Of Europe’s five largest markets, which together account for three-quarters of the continent’s sales, only the UK and Germany buy as many cars as they did in 2007, up a measly 0.7 per cent and 0.4 per cent respectively.
In France, sales are 11 per cent lower than they were in 2007, while in Spain and Italy, sales are down a staggering 47 per cent.

Over the past six years, global light vehicle sales have risen 20 per cent. In the same period, Europe’s car sales have fallen by the same margin, according to research by AlixPartners, a consultancy, as austerity-hit consumers struggling with high unemployment and meagre economic growth eschew new vehicles.
That equates to 5m fewer vehicles being sold each year across the continent, and has left factory foremen with a shortage of orders.
“The European car market is not likely to recover soon; thus near-term growth is unlikely to cure the underutilisation issue in Europe,” says Stefano Aversa, European president at AlixPartners. “Those waiting for the tide to rise enough to lift their boat may be waiting forever.”
Despite a handful of factory closures by a few carmakers, 30 per cent of Europe’s car production capacity is sitting idle, according to Mr Aversa. That not only increases production costs per vehicle, but has also forced desperate manufacturers into a margin-savaging discount war.

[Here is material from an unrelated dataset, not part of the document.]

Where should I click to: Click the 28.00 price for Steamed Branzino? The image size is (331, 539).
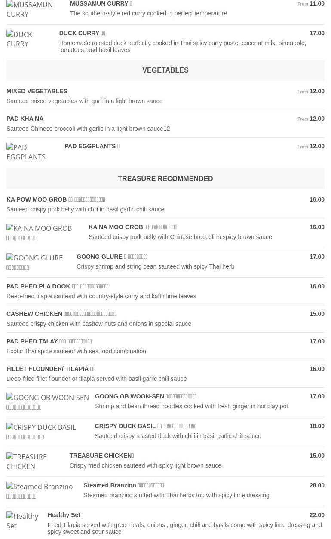coord(317,485)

“Overcapacity is a problem for us, and that is why we are trying to fix it . . . My job is to fill all my factories,” says Mr Neumann. Opel’s factory in Bochum, Germany, will fall silent at the end of this year, and the company, owned by General Motors, is exploring possible export opportunities.

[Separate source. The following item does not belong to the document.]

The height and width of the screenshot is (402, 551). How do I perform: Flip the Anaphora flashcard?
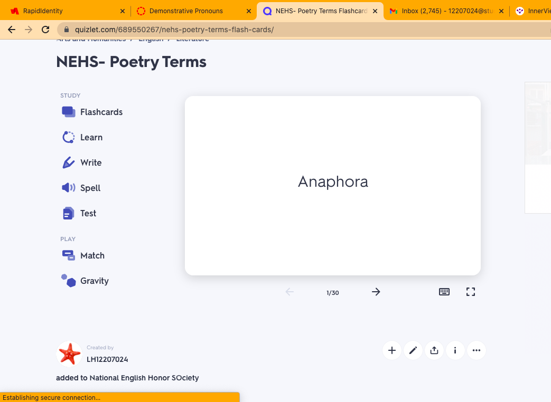[333, 185]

“In the market, the capacity has to come down. We at least did something. Some others have also. Most others do not,” he adds.
The average discount offered by car manufacturers is more than €2,700 per vehicle, eroding or inverting profit margins, especially for mass-market players.
Opel, which has racked up losses of $2.75bn over the past two years, has pledged to break even by “the middle of the decade”, but has refused to give an exact date.
Ford, the continent’s second-biggest car brand, lost $1.6bn in 2013 but has promised to turn a profit at the end of next year. Peugeot, the carmaker most reliant on the European market, has lost €7.3bn since 2012 but targets 2 per cent operating margins by 2018.